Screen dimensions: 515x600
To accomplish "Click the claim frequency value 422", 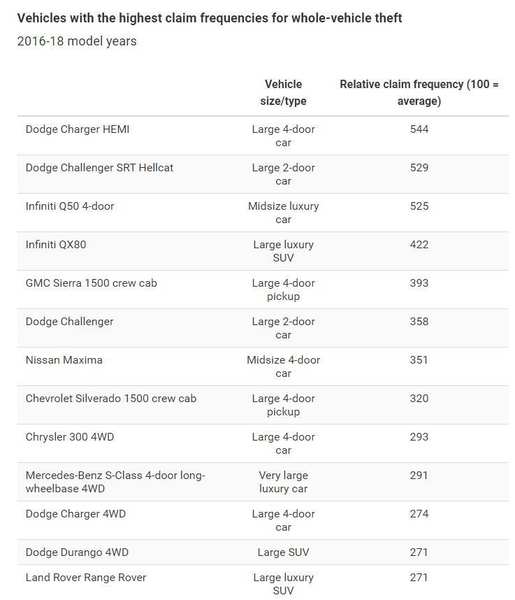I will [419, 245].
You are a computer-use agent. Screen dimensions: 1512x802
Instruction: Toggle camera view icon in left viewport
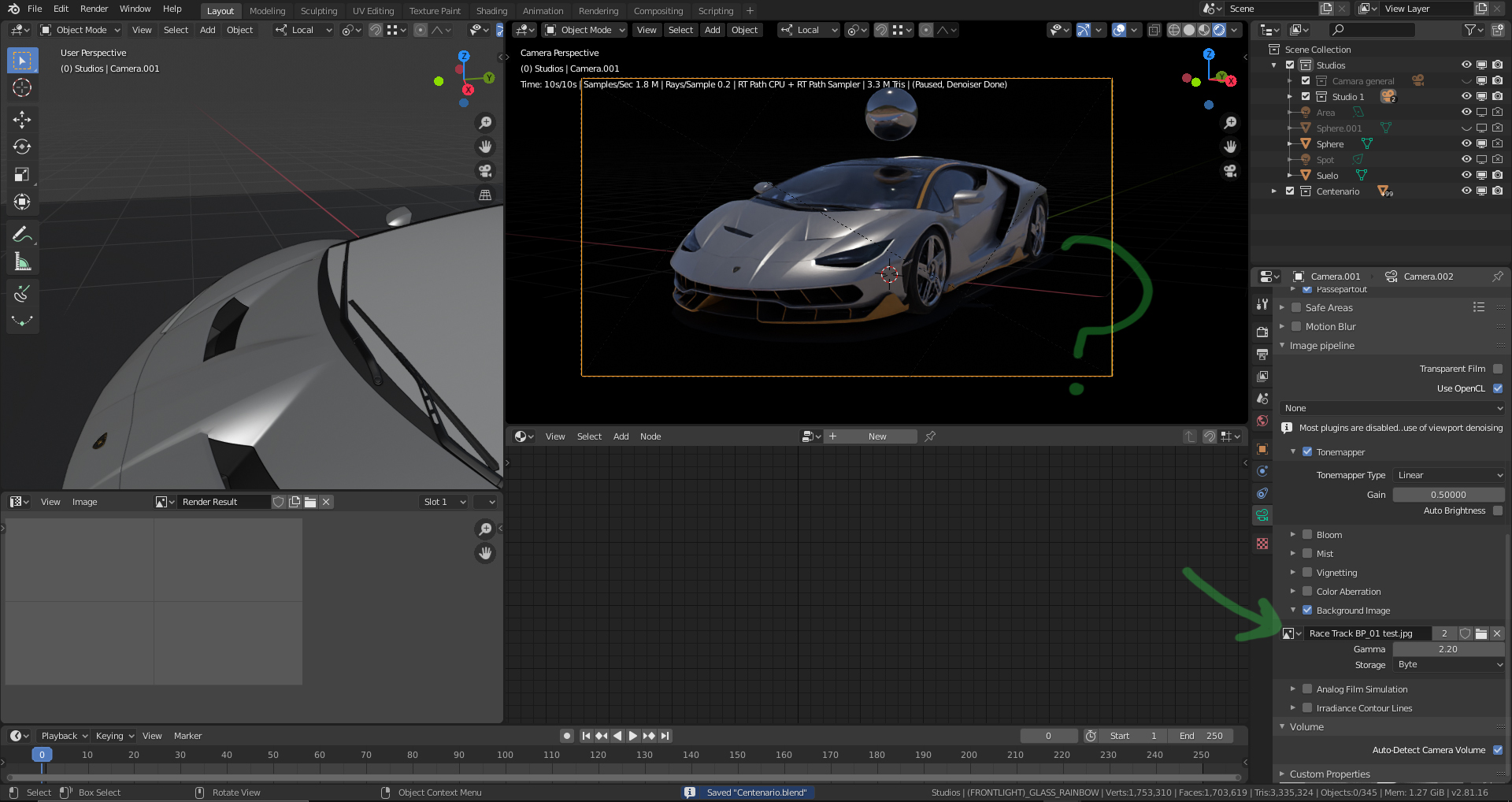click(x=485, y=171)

──────

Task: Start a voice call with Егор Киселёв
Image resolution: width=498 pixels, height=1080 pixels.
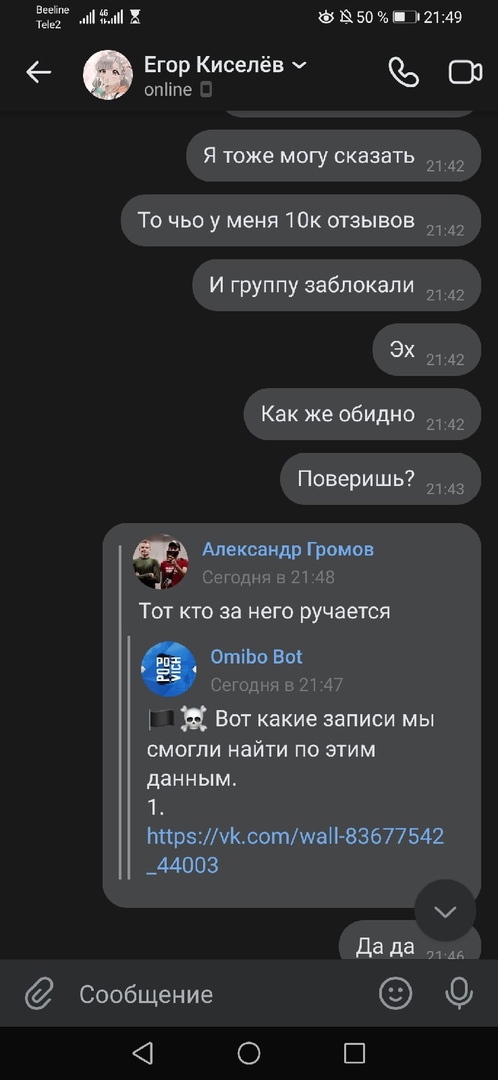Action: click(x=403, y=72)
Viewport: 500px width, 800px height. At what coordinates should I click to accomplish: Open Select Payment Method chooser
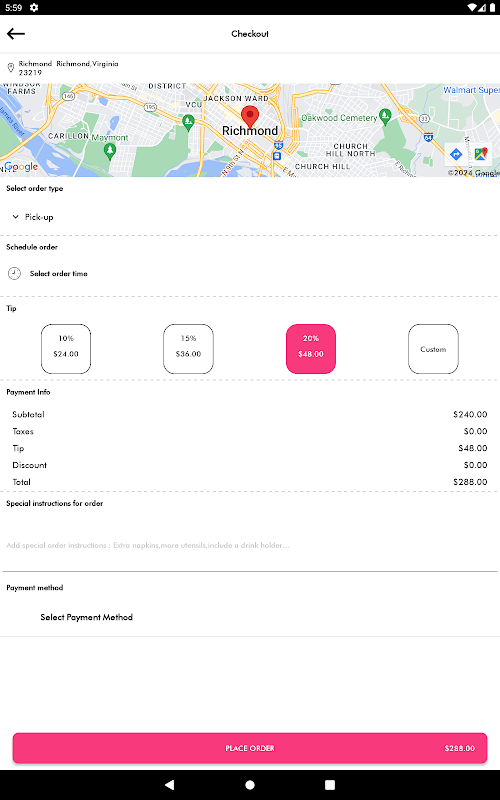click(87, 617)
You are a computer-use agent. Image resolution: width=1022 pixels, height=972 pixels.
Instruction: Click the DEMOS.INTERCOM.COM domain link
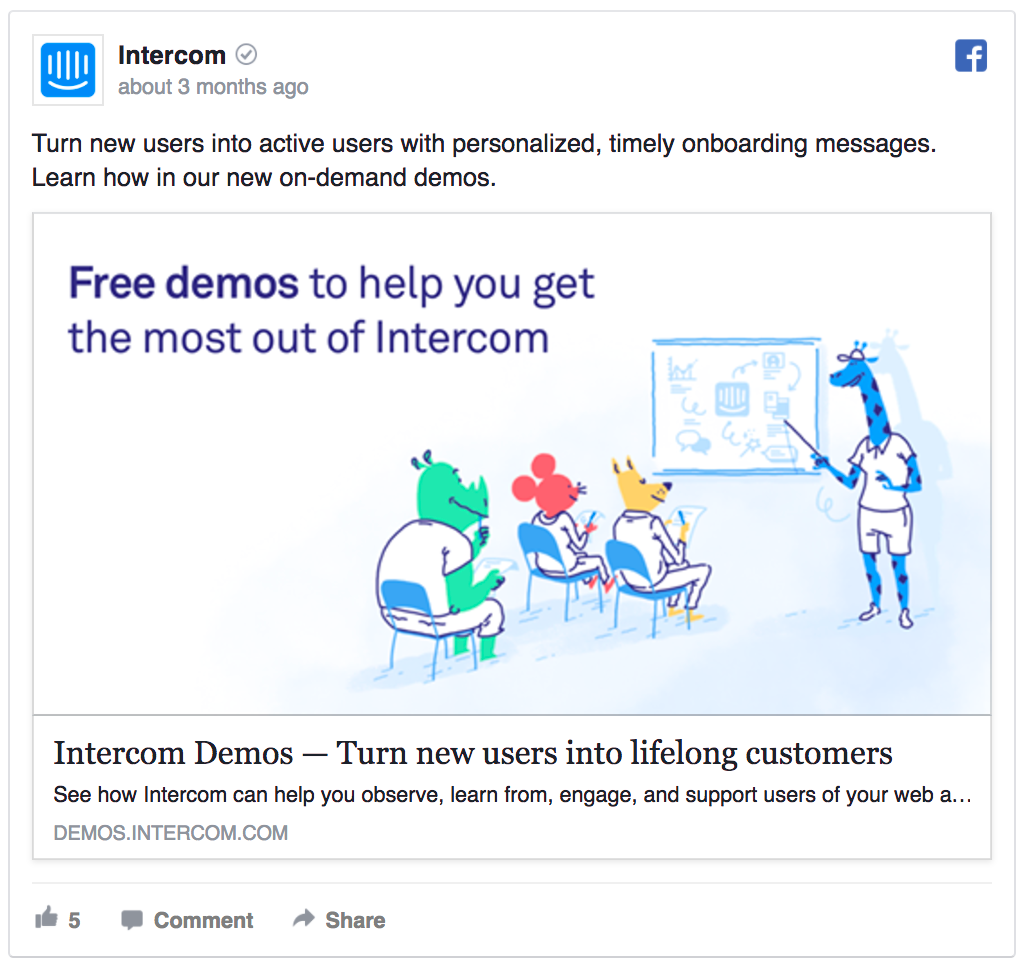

──────

# ACTIVITY:
Copy each line of the listing that carries the string "agent".

# SOLUTION TO THIS TASK:
You are a computer-use agent. Screen dimensions: 1512x802
You are a computer-use agent. Image resolution: width=1022 pixels, height=972 pixels.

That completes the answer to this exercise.